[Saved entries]

━━━━━━━━━━

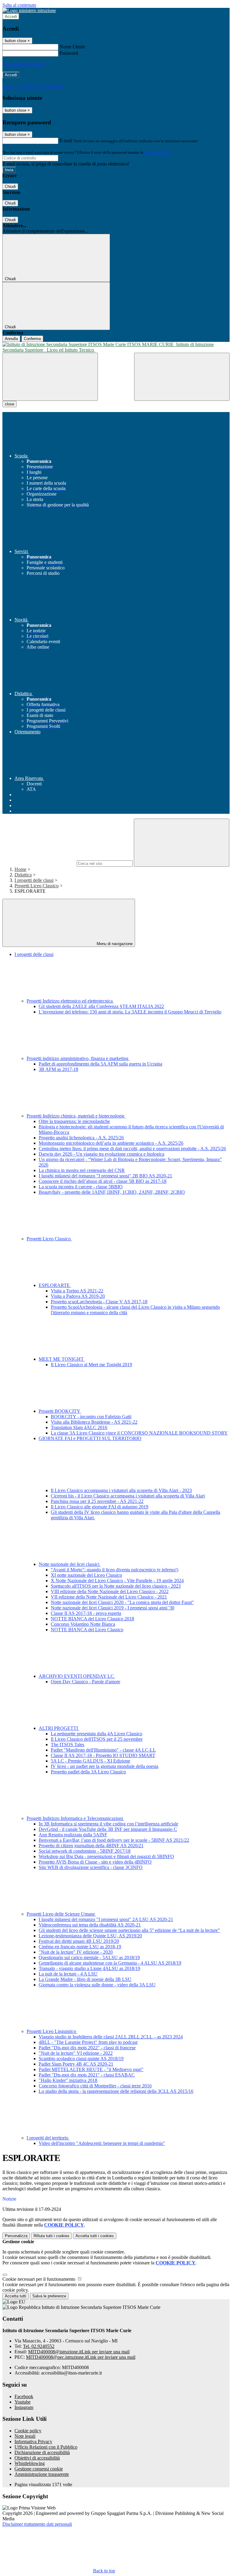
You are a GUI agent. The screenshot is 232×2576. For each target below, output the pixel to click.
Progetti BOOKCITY (60, 1411)
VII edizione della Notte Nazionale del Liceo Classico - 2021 (109, 1596)
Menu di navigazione (114, 943)
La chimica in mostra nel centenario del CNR (82, 1170)
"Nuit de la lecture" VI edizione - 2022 (76, 2053)
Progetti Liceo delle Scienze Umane (61, 1913)
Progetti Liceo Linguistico (52, 2031)
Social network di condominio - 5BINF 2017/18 (84, 1851)
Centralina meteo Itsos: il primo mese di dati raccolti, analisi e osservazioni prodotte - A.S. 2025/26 (132, 1148)
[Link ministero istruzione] (29, 10)
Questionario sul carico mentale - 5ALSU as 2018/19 (89, 1957)
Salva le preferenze (49, 2296)
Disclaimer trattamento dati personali (37, 2524)
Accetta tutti (95, 2236)
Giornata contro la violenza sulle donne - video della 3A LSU (97, 1984)
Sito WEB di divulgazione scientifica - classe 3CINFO (91, 1867)
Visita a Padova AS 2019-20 (78, 1296)
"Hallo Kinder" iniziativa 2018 (68, 2080)
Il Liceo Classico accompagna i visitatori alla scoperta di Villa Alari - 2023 (121, 1490)
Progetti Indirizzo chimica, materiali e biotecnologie (76, 1115)
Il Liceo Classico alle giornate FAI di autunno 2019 (99, 1506)
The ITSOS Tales (67, 1744)
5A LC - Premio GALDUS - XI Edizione (90, 1760)
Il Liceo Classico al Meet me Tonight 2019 (91, 1364)
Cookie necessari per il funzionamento (39, 2279)
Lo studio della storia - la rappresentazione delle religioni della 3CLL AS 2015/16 (116, 2091)
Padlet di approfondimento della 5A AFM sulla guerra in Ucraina (100, 1063)
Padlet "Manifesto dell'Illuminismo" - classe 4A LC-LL (103, 1750)
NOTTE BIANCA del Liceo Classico (87, 1629)
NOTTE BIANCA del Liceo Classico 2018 (92, 1618)
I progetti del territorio (48, 2137)
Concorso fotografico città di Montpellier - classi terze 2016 (95, 2085)
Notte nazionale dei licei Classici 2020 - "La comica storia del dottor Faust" (122, 1602)
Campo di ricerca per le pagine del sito (39, 863)
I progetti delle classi (33, 880)
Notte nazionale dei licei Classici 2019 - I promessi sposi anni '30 (112, 1607)
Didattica (23, 874)
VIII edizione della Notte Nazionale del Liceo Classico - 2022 (110, 1591)
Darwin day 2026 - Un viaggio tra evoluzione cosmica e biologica (101, 1154)
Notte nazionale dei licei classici (70, 1564)
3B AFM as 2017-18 (58, 1069)
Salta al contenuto (19, 5)
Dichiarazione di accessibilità (42, 2452)
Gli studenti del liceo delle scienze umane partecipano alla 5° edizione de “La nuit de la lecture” (129, 1930)
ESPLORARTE (55, 1285)
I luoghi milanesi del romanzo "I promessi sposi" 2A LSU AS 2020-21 (106, 1919)
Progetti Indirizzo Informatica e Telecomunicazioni (75, 1818)
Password (69, 53)
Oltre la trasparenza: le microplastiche (74, 1121)
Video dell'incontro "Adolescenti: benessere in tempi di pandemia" (102, 2143)
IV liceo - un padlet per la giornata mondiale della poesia (104, 1766)
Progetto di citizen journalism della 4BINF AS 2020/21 (91, 1845)
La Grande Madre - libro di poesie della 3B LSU (85, 1979)
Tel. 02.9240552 (38, 2346)
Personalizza (16, 2236)
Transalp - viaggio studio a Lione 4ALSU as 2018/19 (89, 1968)
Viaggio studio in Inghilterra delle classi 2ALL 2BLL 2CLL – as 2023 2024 (111, 2036)
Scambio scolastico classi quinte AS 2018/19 (81, 2058)
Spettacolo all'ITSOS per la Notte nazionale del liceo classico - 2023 (116, 1586)
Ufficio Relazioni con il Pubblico (45, 2447)
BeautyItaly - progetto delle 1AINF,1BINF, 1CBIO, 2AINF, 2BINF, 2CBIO (112, 1192)
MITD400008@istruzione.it (79, 2351)
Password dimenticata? (24, 64)
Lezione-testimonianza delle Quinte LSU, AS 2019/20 (90, 1935)
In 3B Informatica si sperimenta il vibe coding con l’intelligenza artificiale (108, 1823)
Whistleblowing (29, 2463)
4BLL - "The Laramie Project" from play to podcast (88, 2042)
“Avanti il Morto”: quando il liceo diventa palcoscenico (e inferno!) (114, 1569)
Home (20, 869)
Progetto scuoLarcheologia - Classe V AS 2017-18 (99, 1301)
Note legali (24, 2436)
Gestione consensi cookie (38, 2468)
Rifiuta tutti (51, 2236)
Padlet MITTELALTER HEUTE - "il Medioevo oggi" (91, 2069)
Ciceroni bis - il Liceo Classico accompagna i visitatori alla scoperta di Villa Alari (128, 1495)
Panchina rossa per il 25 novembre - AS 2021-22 (97, 1501)
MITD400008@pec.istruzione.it (80, 2357)
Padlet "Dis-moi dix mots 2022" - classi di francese (87, 2047)
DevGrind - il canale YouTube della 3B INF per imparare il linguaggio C (108, 1829)
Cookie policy (27, 2430)
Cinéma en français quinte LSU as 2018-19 (80, 1946)
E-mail (66, 140)
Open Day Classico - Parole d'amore (85, 1681)
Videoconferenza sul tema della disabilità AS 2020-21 (90, 1924)
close (9, 404)
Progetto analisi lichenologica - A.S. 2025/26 (81, 1137)
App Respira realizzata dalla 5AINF (73, 1834)
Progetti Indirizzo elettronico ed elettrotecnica (70, 1000)
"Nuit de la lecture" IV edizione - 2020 (76, 1952)
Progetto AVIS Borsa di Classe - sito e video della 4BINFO (95, 1861)
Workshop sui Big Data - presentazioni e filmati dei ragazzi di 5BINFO (106, 1856)
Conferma (32, 338)
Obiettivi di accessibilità (37, 2457)
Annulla (11, 338)
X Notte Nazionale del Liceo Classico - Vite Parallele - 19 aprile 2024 (117, 1580)
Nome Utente (72, 46)
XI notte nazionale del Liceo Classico (86, 1575)
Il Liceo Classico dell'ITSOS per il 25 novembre (97, 1739)
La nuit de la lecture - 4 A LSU (68, 1973)
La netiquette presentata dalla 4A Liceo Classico (96, 1733)
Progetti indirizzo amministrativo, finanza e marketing (78, 1058)
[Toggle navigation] (50, 377)
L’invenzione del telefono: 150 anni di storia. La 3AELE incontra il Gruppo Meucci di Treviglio (130, 1011)
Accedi (11, 16)
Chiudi (10, 186)
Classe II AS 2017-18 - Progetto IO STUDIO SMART (103, 1755)
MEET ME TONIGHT (62, 1359)
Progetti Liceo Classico (36, 885)
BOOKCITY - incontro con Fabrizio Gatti (91, 1416)
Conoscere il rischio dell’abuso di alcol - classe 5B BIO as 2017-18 (102, 1181)
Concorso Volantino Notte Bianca (83, 1624)
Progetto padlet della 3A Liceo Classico (88, 1771)
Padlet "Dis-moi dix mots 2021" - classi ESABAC (87, 2074)
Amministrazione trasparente (41, 2474)
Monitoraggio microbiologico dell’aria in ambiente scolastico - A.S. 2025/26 (111, 1143)
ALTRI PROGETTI (59, 1728)
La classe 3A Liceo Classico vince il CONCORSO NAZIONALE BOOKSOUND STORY (139, 1432)
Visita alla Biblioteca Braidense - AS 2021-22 (94, 1422)
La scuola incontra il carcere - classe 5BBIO (81, 1186)
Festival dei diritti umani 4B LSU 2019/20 (79, 1941)
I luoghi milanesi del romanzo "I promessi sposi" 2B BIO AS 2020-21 (105, 1175)
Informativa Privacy (33, 2441)
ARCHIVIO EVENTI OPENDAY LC (77, 1676)
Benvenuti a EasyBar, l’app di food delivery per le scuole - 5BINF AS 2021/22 (114, 1840)
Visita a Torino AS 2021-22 (77, 1290)
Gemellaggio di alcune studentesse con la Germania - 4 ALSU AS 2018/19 (110, 1963)
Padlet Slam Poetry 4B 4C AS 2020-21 (76, 2064)
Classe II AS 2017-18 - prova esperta (86, 1613)
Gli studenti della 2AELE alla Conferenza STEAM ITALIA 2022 (101, 1006)
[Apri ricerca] (182, 377)
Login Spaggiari (157, 152)
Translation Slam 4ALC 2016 (79, 1427)
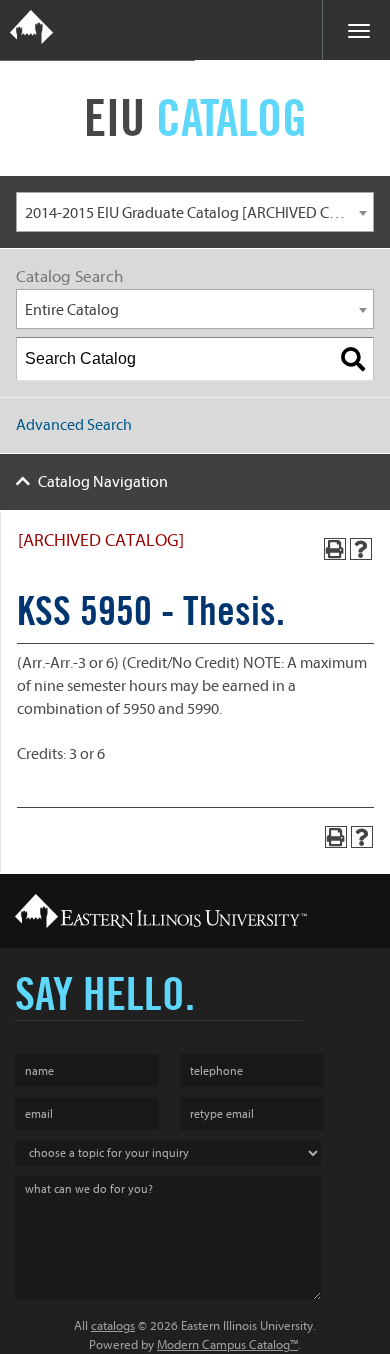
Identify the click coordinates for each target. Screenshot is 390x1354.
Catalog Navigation (103, 482)
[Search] (353, 359)
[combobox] (195, 212)
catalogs (113, 1325)
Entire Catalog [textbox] (72, 310)
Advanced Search (74, 425)
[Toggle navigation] (356, 30)
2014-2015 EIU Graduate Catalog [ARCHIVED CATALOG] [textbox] (199, 213)
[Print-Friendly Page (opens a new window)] (335, 549)
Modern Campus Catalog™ (227, 1344)
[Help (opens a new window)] (361, 549)
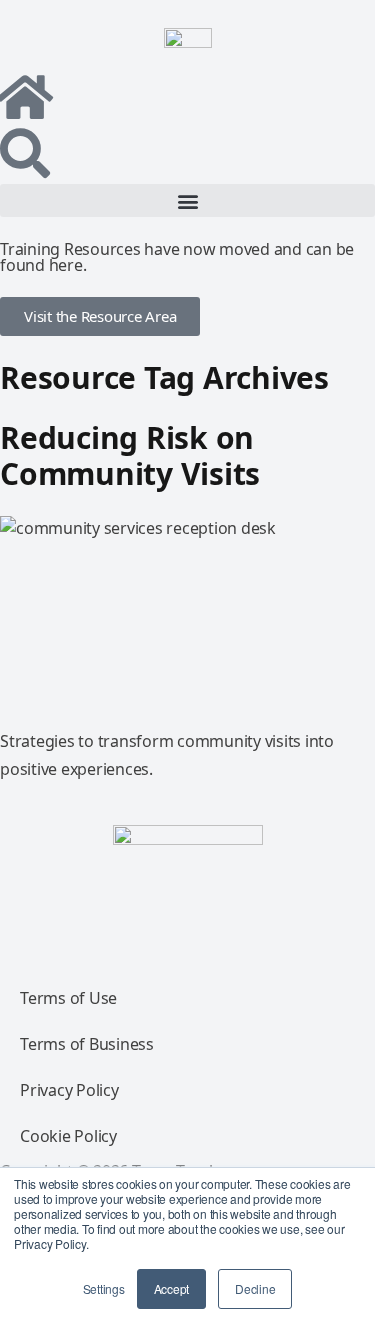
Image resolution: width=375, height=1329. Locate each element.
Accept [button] (172, 1288)
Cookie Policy (68, 1136)
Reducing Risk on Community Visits (130, 455)
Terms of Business (87, 1044)
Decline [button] (255, 1288)
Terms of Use (68, 998)
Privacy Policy (69, 1090)
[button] (187, 200)
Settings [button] (104, 1288)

━━━━━━━━━━

> [ACTION ITEM] Whenever the word "visitatori" appears in a line of the data above, that line counts. Say how many lines count, and nothing more.

> [TASK RESULT] 2